Pipeline execution
Let’s look at how pipelined execute can be affected by resource hazards, control hazards and instruction set architecture. Looking at the following fragment of code:
ADD X5, X2, x1
LDUR X3, [X5, #4]
LDUR X2, [X2, #0]
ORR X3, X5, X3
STUR X3 [X5, #0]
Assume that all of the branches are perfectly predicted as this eliminates all potential control hazards and that no delay slots will be needed. If we only have one memory for both the instructions and data, there is a structural hazard every time that we need to fetch an instruction in the same cycle which another instruction accesses data. To guarantee that we have forward progress, this structural hazard has to be resolved by giving the favor to the instruction that accesses data. What would be the total execution time of the sequence in the 5-stage pipeline that only has one memory? Explain your answer.

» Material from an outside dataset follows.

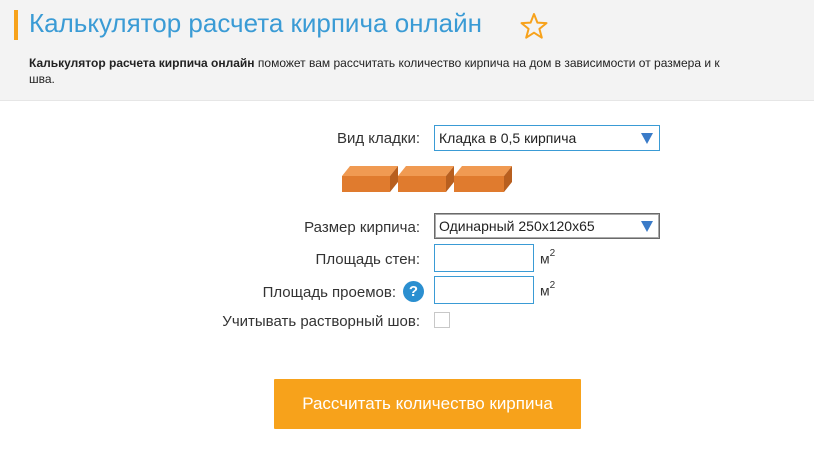  Describe the element at coordinates (484, 290) in the screenshot. I see `openings-area-input` at that location.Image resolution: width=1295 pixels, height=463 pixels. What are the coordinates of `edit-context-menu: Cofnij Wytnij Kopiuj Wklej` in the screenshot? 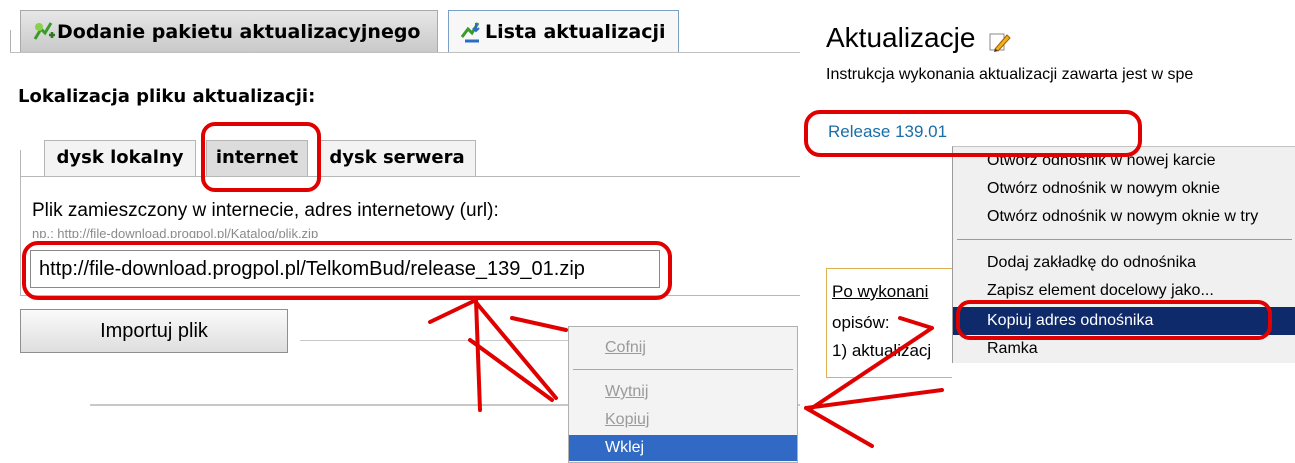 It's located at (683, 394).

Assume now that all the branches are perfectly predicted as this eliminates all potential control hazards and that no delay slots will be needed. If we change the load/store instructions to use a register without an offset as the addresses, the instructions would no longer need to use the ALU. As a result, the MEM and EX stages can be overlapped and the pipeline would only now have 4 stages. Change the code to accommodate the changed ISA. What is the speedup achieved in this instruction sequence? Explain your answer.
Show a pipeline execution diagram for these series of instructions (both initial and end) result.